16 GÜNLÜK BEBEĞİ ANNESİNDEN AYIRIRSAN BU MAĞDUR EDEBİYATI DEĞİLDİR
Avrupa İnsan Hakları Sözleşmesi'nin 14. maddesi var. Adil yargılama maddesi. OHAL'de bu madde askıya alınıyor. Sonra da dönüp Yenikapı ruhundan bahsediyor. Hapisteki gazeteciler! Neden kelepçe takarsını? Mağdur edebiyatı yapmayın diyorlar bize; bizim yaptığımız mağdur edebiyatı değil. 16 günlük bebeği annesinden ayırırsan bu mağdur edebiyatı değildir ey Binali Yıldırım. Sende çoluk çocuk sahibisin. Eşine sor bakayım o çocuk nedir annesi için. Yargılanmadan mahkum olmadan sen bir adamı nasıl suçlu ilan edersin!
Bakın biz darbeye karşıyız, askeri öldürenleri yakalayın, vatandaşı öldürenleri yakalayın. Adaletin önüne çıkarın heabını sorun!

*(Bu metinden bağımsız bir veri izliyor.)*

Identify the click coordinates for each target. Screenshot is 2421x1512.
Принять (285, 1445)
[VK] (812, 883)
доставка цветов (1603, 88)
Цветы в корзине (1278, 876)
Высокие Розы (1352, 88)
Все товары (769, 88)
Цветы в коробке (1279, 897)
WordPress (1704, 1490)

Ama kardeşim sen böyle yapmıyorsun, vatandaştan hesap soruyorsun. Bütün Türkiye genelinde 1 milyon mağdur var. OHAL öncesi hocalar üniversiteden bildiri yayınlamışlar onları da üniversiteden atıyorlar. Mahkum oldular mı, hayır, bazıları yargılanıyor bazıları yargılanmıyor. Biz mağdurların hakkını korumak zorundayız. Zulme meyletmeyeceğiz.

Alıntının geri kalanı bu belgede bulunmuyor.